▸ **Problems to solve**
• 1. Decide whether each statement agrees with the review of Cocooning Heart below. For each, answer yes or no and quote the deciding words from the review. (a) O'Reilly has put out two albums of minimal ambient music in the last couple of years. (b) O'Reilly began writing the songs after buying a Moog synthesizer. (c) The title track opens the album.
• 2. Using the review of Cocooning Heart below, answer these questions:
(a) In what year did O'Reilly's mother die?
(b) Besides ambient musician, what career of O'Reilly's does the review name?
(c) Which instrument on the title track does the review describe as weeping?
• 3. Carry on the review of Cocooning Heart below, starting after its final sentence.

▸ **Excerpted text**
____________________

Review: Cocooning Heart, Folk Radio UK.

There is something self-deprecating about Myles O’Reilly that belies the power and emotional reach of his music. Talking about his latest album, he has stated that he’s not trying to reinvent anything, ‘just write a good, simple song.’ Well, the songs on Cocooning Heart are certainly good. In some senses, they are simple too – lightly psychedelic, sometimes conversational folk that reclines on a foam of ambience. But there is a lot more going on than that simple description suggests. O’Reilly has released two albums of minimal ambient in the last couple of years, and his music is uniquely communicative in its own understated way: take the itchy percussion that introduces the title track, the album’s opener. It immediately establishes a position: this is music that is welcoming, enveloping, but never entirely comfortable. O’Reilly knows from his career as a filmmaker – and as an ambient musician – that there has to be something that creates a point of drama or a sustained atmosphere.

Here the drama comes from events in O’Reilly’s own life. Not long after the death of his mother in 2013, he contracted a virus that caused him to lose the use of half of his tongue. The recovery of his voice was a long and difficult process, and then the Covid pandemic caused further difficulties. He started writing songs – cathartically, alone in his attic while his wife slept – after a neighbour lent him a Moog synthesiser. This catharsis is evident throughout the album. The title track has its weeping pedal steel, its lyrics that deal in the most direct detail with O’Reilly’s own situation and the making of the album. The Most Colourful Thread In The Loom builds slowly from a minimal vocal-and-synth intro to a quiet burst of sad but hopeful energy, and then a swirl of wild and woozy synth that speaks of turmoil and of unravelling and healing.

____________________

▸ **Dataset extract**
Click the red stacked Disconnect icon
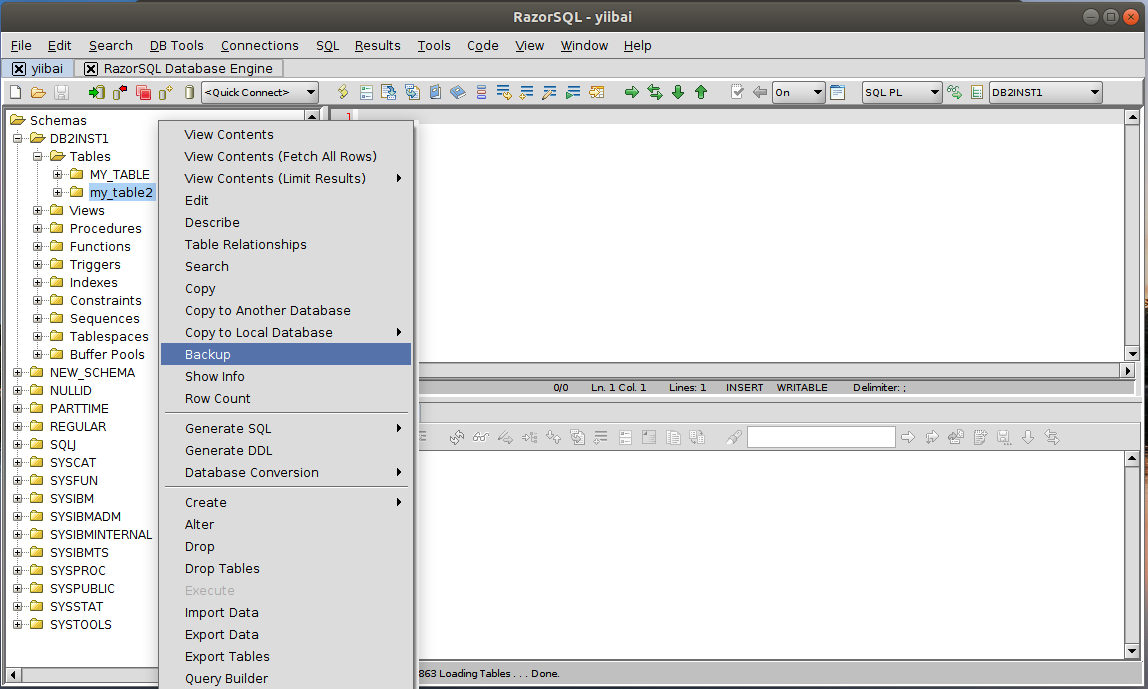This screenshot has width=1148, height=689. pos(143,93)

____________________

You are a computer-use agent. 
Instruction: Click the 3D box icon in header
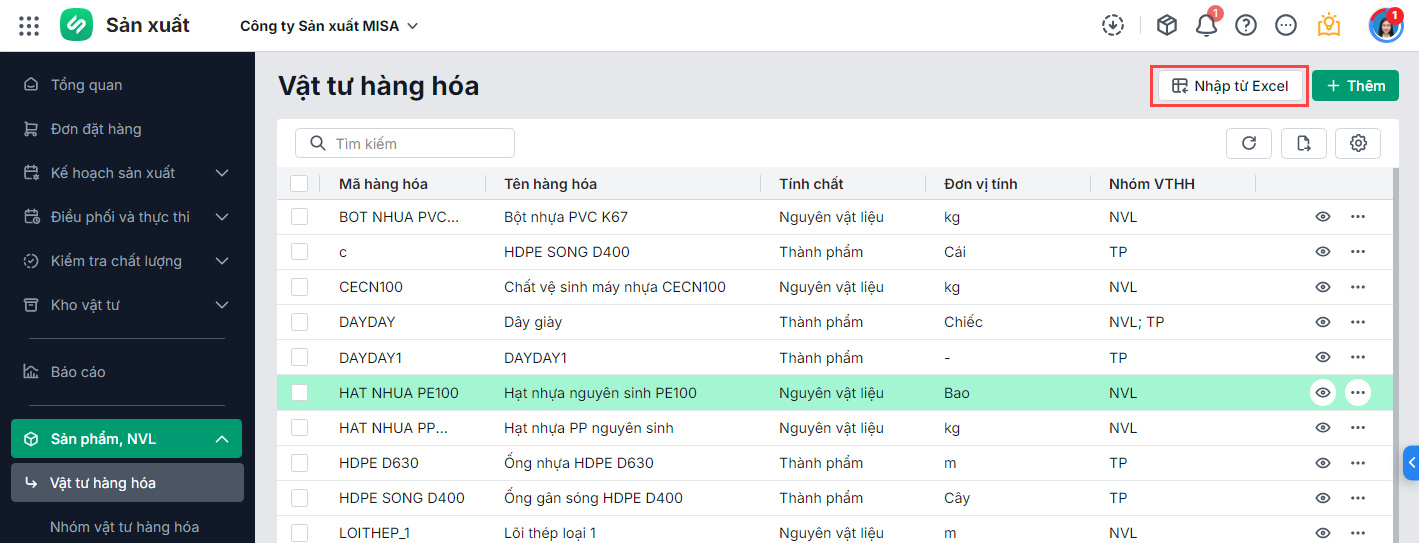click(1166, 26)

____________________

▸ **Answers per task**
• 1.
(a) Yes: "O’Reilly has released two albums of minimal ambient in the last couple of years"
(b) No: "after a neighbour lent him a Moog synthesiser"
(c) Yes: "the title track, the album’s opener"

• 2.
(a) 2013
(b) Filmmaker
(c) Pedal steel

• 3.
On Shine, the drones stand off against melancholic keys, the song’s one-word chorus exploring the depths of O’Reilly’s childhood and the love of his mother. To wring such emotional resonance out of a single word is a rare gift, but it’s a gift O’Reilly carries lightly.

His voice – something he once thought he would never use again – has become a potent instrument in its own right: Songs In The Back begins in the abstract, like a piece of modern composition, but when O’Reilly begins to sing in his breathy croon the whole piece is tied together and becomes a soaring folk ballad, exploratory yet intimate. Flying Home makes use of birdsong, found sounds and soft strums to create a widescreen musical landscape that acts as a moment of escape in the deep centre of the album, but on the pretty, guitar-led Early Morning Sun the vocals begin to refocus the listener’s attention back on to the internal, and a cover of Low’s The Point Of Disgust ushers us firmly back into the cocoon. O’Reilly’s take on whispery slowcore is fittingly restrained and unsurprisingly beautiful.

O’Reilly’s musical career began with Dublin folk-pop band Juno Falls in the early 2000s, and it’s tempting to say that, with the loosely balladic feel of Cocooning Heart, he has come full-circle. But that would be disingenuous, and a circle is much too neat a way to describe a career as varied as his. It also implies some kind of closure, and while Cocooning Heart hints that healing is possible, it nonetheless wears its wounds with something like pride. Rather than a chapter in a creative body of work, it feels like the culmination of a rich and sometimes distressing variety of lived experiences. Its final song, Singing In The Shower, is about how music can turn the most mundane of those experiences into something magical. There is something gently devotional about its examination of personal relationships in terms of the human body and something utterly, breathtakingly real in its intimacy. Sometimes art floats close to the surface of real life. It isn’t always comfortable, and it must take a certain amount of courage to create. But when it comes off, as it does here on Myles O’Reilly’s Cocooning Heart, the results can be singularly fulfilling.